Wow, yeah I think you're right - 3.3 somehow gets top position on the entire leaderboard for that category, I bet that skews the average up a lot.

ac29 · 2024-12-10T21:33:42 1733866422

The model you are running isnt the one used in the benchmarks you link.

The default llama3.3 model in ollama is heavily quantized (~4 bit). Running the full fp16 model, or even an 8-bit quant wouldnt be possible on your laptop with 64G RAM.

simonw · 2024-12-11T02:52:32 1733885552

Thanks - yeah, I should have mentioned that. I just added a note directly above this heading https://simonwillison.net/2024/Dec/9/llama-33-70b/#honorable...

MichaelZuo · 2024-12-09T20:08:03 1733774883

How do you reliably compare it with the GPT-4 released in March 2023?

simonw · 2024-12-09T20:20:08 1733775608

Vibes, based on what I can remember using that model for.

There's still a gpt-4 model available via the OpenAI API, but it's gpt-4-0613 from June 2023 - the March 2023 snapshot gpt-4-0314 is no longer available.

I ran one of my test prompts against that old June 2023 GPT-4 model here: https://gist.github.com/simonw/de4951452df2677f2a1a3cd415168...

I'm not going to try for an extensive evaluation comparing it with Llama 3.3 though, life's too short and that's already been done better than I could by https://livebench.ai/

MichaelZuo · 2024-12-09T21:56:42 1733781402

Why not ask it to solve math questions?

The bar for GPT-4 was so low that unambiguously clearing that threshold should be pretty easy.

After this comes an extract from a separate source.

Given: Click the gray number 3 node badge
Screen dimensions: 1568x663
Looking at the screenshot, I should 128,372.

simonw · 2024-12-09T23:11:50 1733785910

I am not particularly interested in those benchmarks that deliberately expose weaknesses in models: I know that models have weaknesses already!

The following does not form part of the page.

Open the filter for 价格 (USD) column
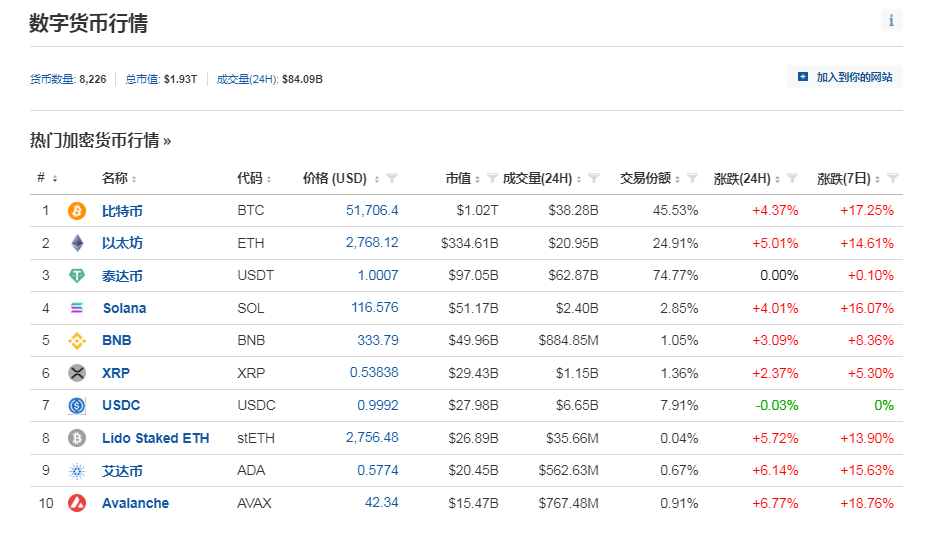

What I care about is the things that they're proven to be good at - can I do those kinds of things (RAG, summarization, code generation, language translation) directly on my laptop?

buildbot · 2024-12-09T17:34:01 1733765641

The new 3.3 70B model has comparable benchmarks to the 405B model, which is probably what people mean by GPT-4 class.

zamadatix · 2024-12-09T18:35:34 1733769334

> when I ran Llama 3.3 70B on the same laptop for the first time.

There is no llama 3.3 405B to test, 3.3 only comes in 70B. Are you sure you aren't thinking of llama 3 or 3.1?

simonw · 2024-12-09T19:10:06 1733771406

No, I meant Llama 3.3 70B.

OutOfHere · 2024-12-10T02:59:58 1733799598

What can I run with the 128 GB Mac laptop?